§ **Work task**:
Copy out every record below exactly as written, but leave out any pictures.

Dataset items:
____

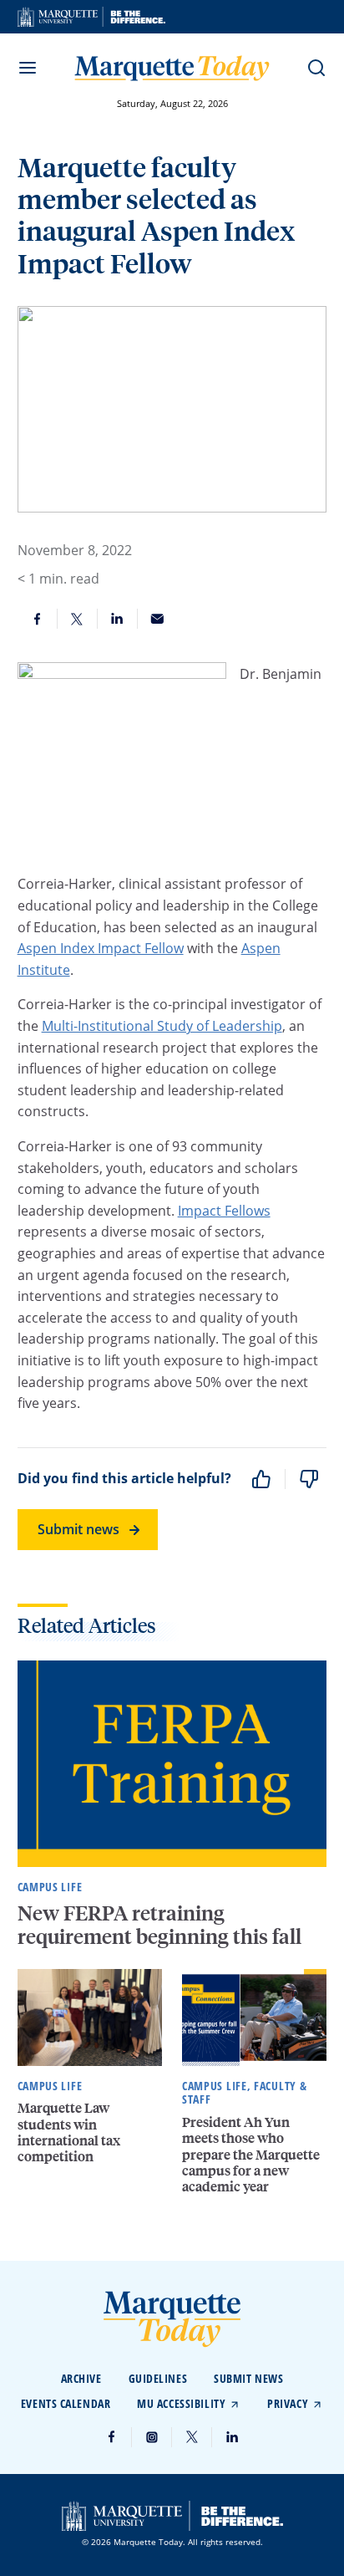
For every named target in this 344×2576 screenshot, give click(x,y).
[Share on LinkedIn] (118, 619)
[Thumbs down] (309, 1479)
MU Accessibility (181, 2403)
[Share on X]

____

§ **Response to this exercise**:
For every named target in this 344×2576 screenshot, give click(x,y).
[Share on LinkedIn] (118, 619)
[Thumbs down] (309, 1479)
MU Accessibility (181, 2403)
[Share on X]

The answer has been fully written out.